As soon as we were separated and soon to be divorcing, she was totally the opposite. All sorts of energy, the usual physical ills of course but she did not fall apart, not one bit. Nearly 20 years later and she has work as well as owning her own small business.
Notwendy wrote this a few days ago. "We were concerned how BPD mother would manage without my father when he passed. She did a lot better than we expected.
You may also be concerned about how your wife would manage. I think she is probably more resourceful than you might expect."
Now she wants another child too, and makes me feel like an extreme pessimist for not wanting to plan for that. I really fear for the vast emotional experience of the process of having a child with her at this point.
Whether to agree was discussed at great length in your past posts. Having another child would set you back even further. If she was pregnant and then later had your baby, then you'd feel even more powerless to take back you life. You'd be set back another 5 years or more, this time fretting over two children.
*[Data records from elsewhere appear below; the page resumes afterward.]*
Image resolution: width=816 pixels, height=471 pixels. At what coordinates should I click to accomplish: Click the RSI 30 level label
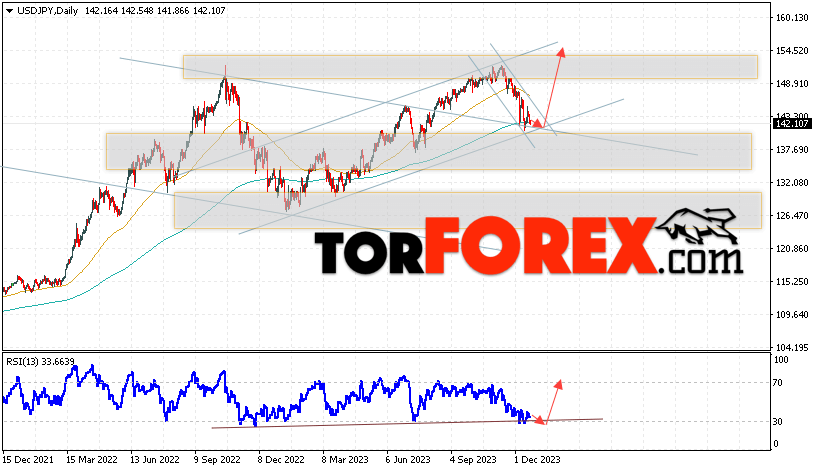point(777,422)
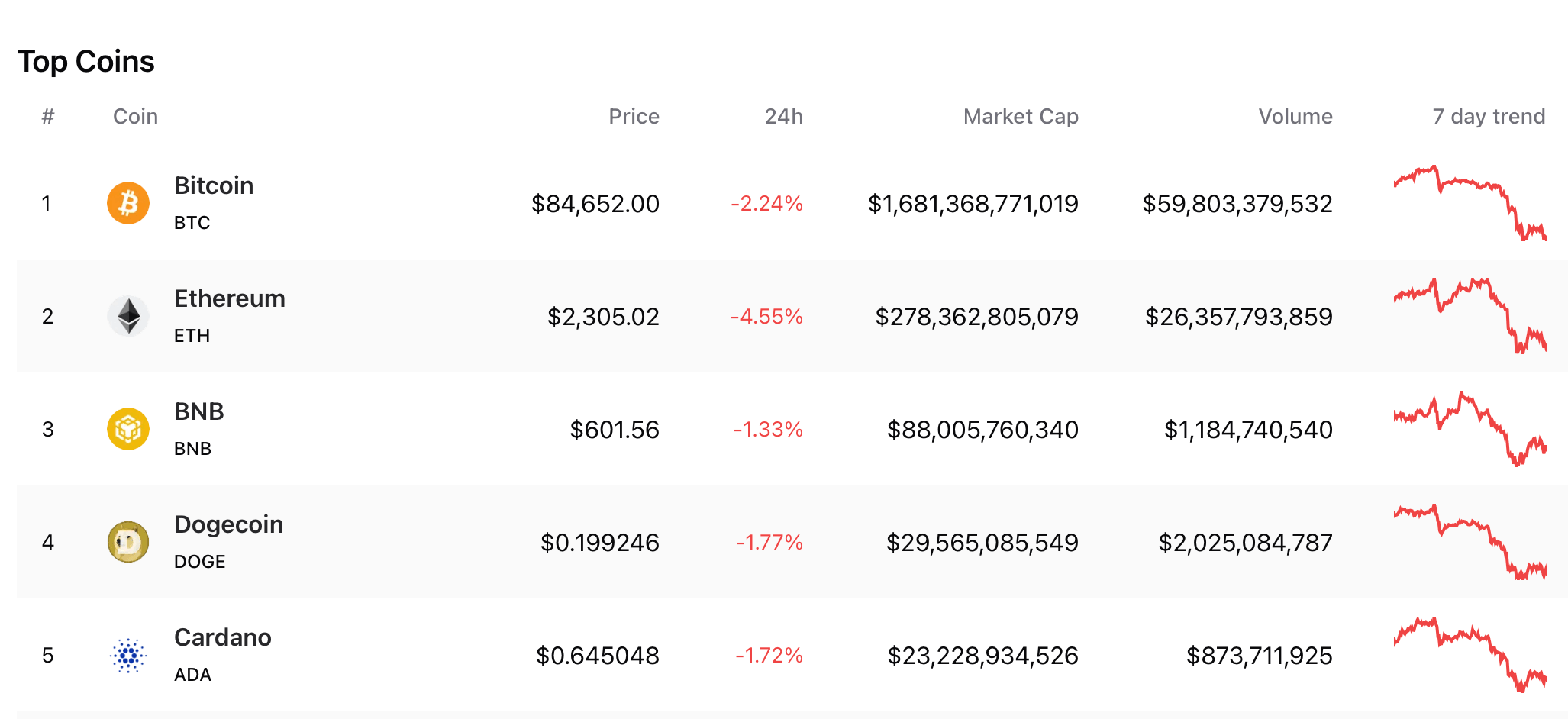Sort by Volume column header
The width and height of the screenshot is (1568, 719).
point(1295,116)
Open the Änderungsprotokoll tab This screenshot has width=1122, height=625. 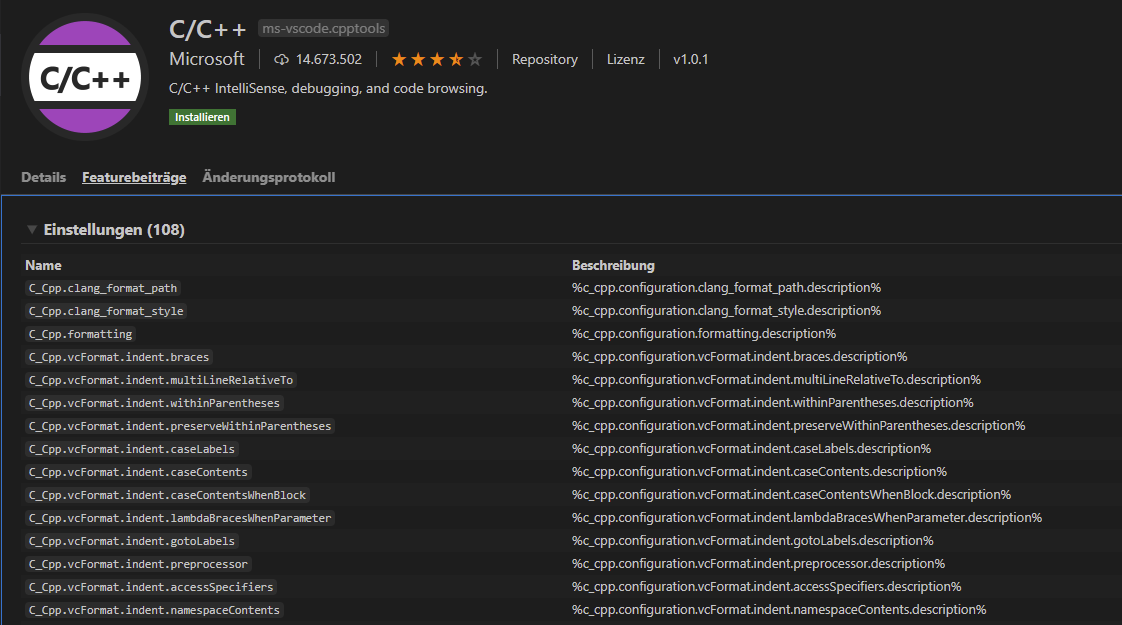pyautogui.click(x=268, y=177)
Everything feels a bit hopeless right now. I want everything to work out good, but not with us as a couple. But the journey to that point is too terrifying.
This is the crux of your dilemma. Can you - will you - actually do something for yourself and for the child you already have? You know what's the hardest thing of all? Well, IMO anyway? Sitting on the fence, wanting to go but never quite going, always torn both ways.
Many of were there too, sitting on that metaphorical fence, bad enough to want to leave like a deer paralyzed in the headlights but not quite bad enough to actually take action and leave, torn as to what to do and when, if ever. I can't predict what would be the deciding impetus for you, whether to continue or to end it. It seems she has you where she wants you, available for her bidding but not quite calling it quits.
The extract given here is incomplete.